Opdracht 1: Kun je in de records alles vanaf de regel met "You are a computer-use" tot en met het einde van de records opnieuw weergeven, met "crest" veranderd in "badge" en de rest ongewijzigd? Laat de afbeeldingen weg uit je antwoord.

Geselecteerde tekst:
Voor een slalomwedstrijd wordt de skipiste opgedeeld in een rechthoekig rooster. Verspreid over dit rooster zijn een aantal poortjes gestoken, waaraan telkens een score $$s \in \mathbb{N}_0$$ (int) wordt toegekend. De rijen van het rooster worden van boven naar onder genummerd, en de kolommen van links naar rechts, telkens vanaf nul. Hierdoor kunnen we de positie van een poortje voorstellen als een tuple $$(r, k)$$, waarbij het rijnummer $$r \in \mathbb{N}$$ (int) en het kolomnummer $$k \in \mathbb{N}$$ (int) aangeven waar het poortje zich bevindt.

Aangeleverde gegevens:
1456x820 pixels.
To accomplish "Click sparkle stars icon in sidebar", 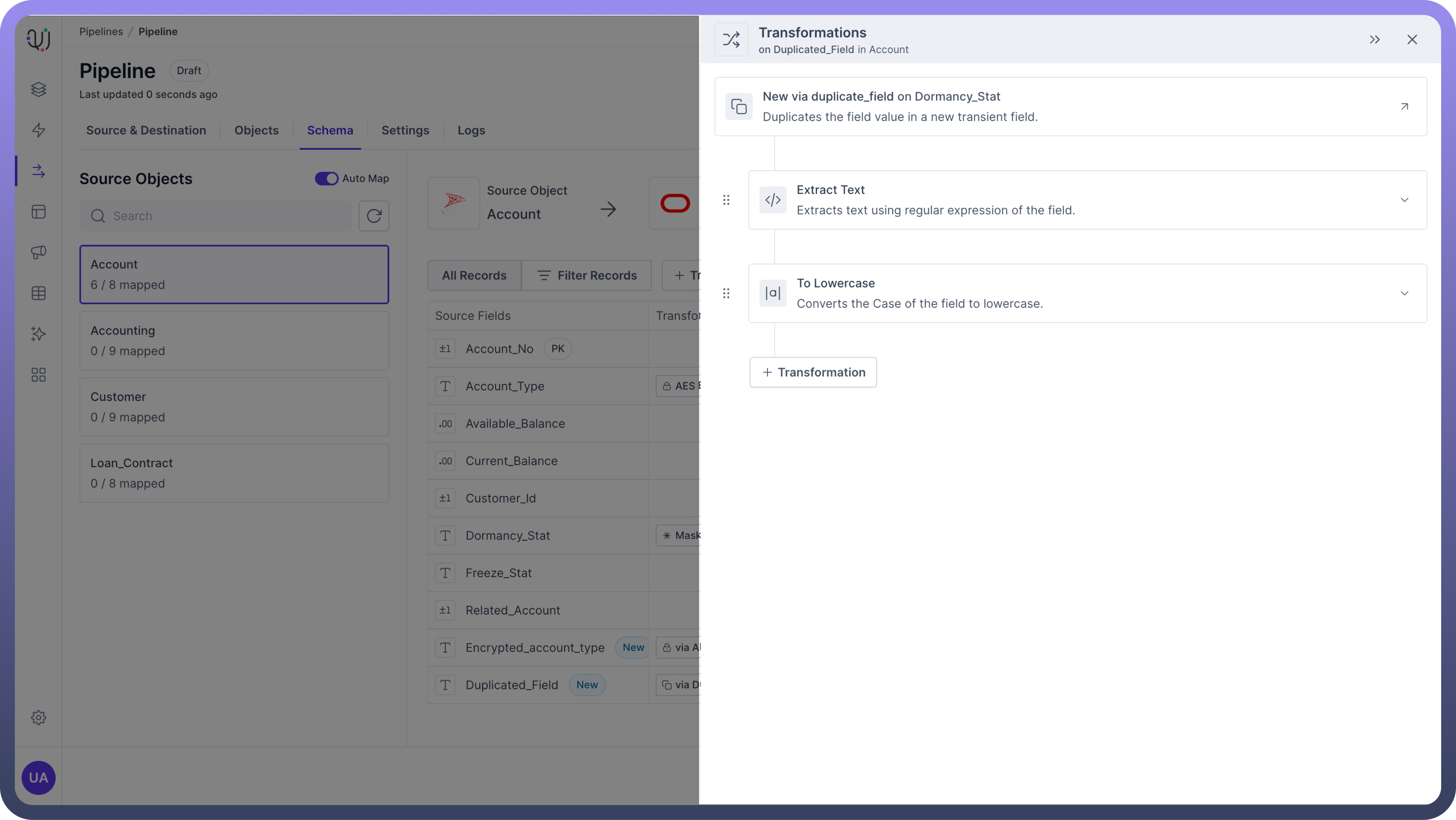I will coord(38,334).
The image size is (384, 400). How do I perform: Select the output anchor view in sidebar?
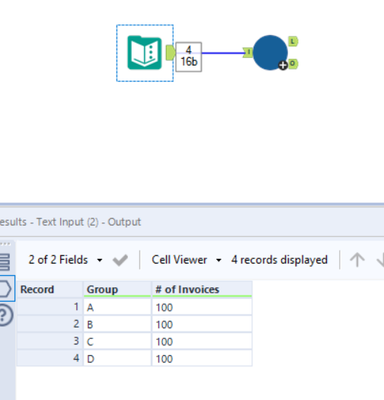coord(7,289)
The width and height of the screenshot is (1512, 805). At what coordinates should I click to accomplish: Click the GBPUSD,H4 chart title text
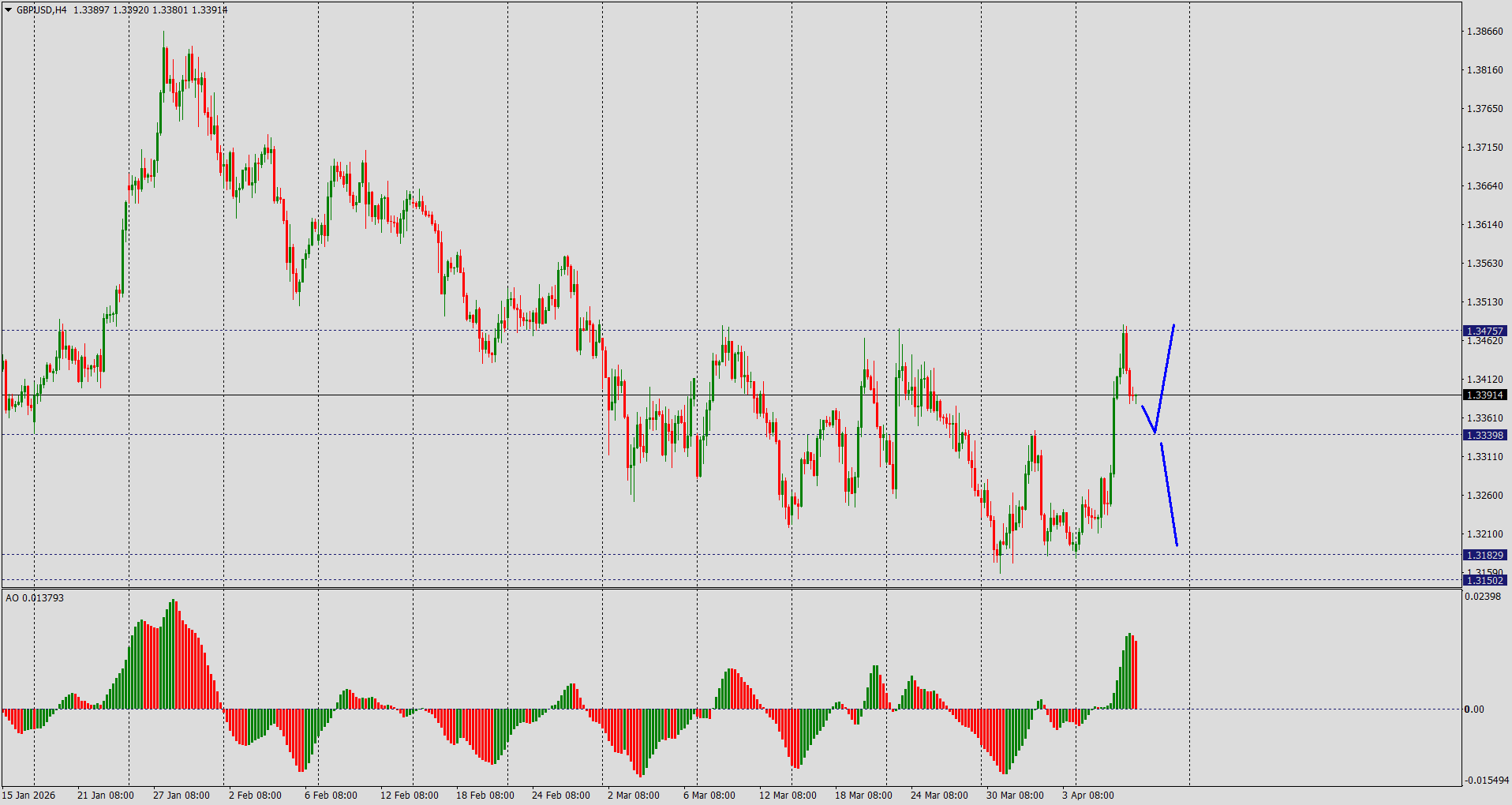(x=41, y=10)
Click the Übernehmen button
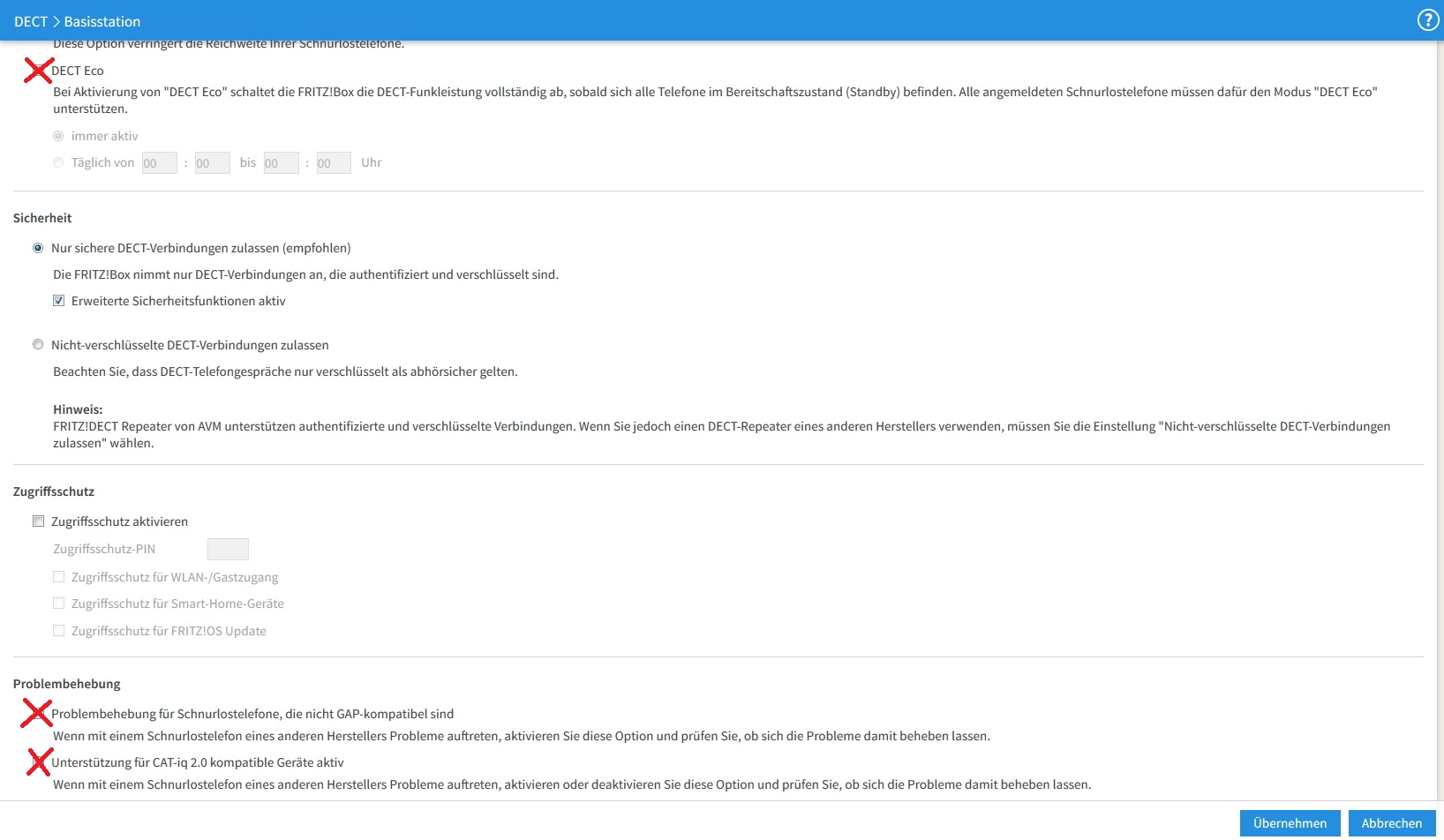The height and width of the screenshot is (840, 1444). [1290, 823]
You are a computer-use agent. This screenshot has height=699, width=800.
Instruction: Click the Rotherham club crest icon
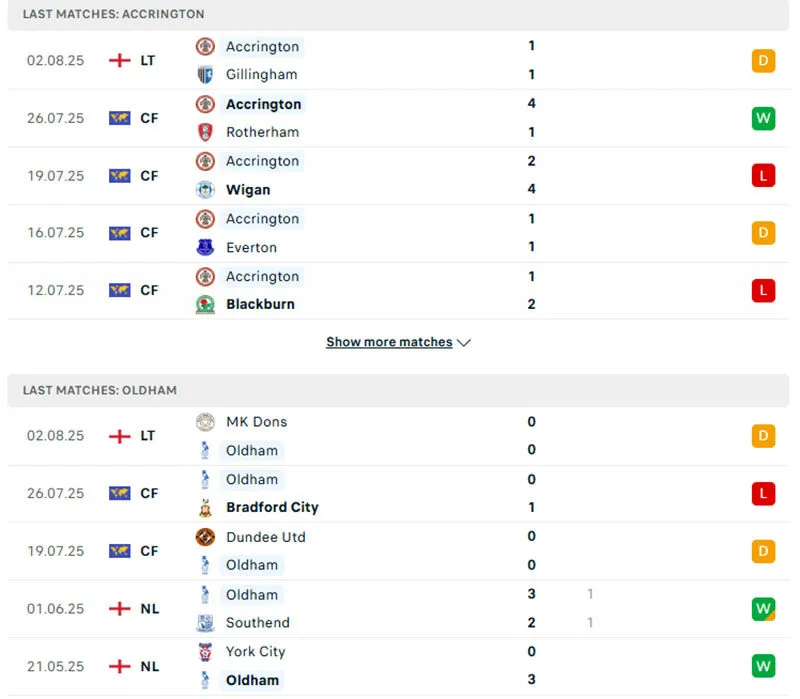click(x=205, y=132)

Opdracht 2: Vanaf welk getal worden de rijen en kolommen van het rooster genummerd in de tekst over de slalomwedstrijd?

Volledig antwoord 1:
You are a computer-use agent. This screenshot has height=699, width=800.
Instruction: Click the Rotherham club badge icon
click(x=205, y=132)

Volledig antwoord 2: Vanaf nul.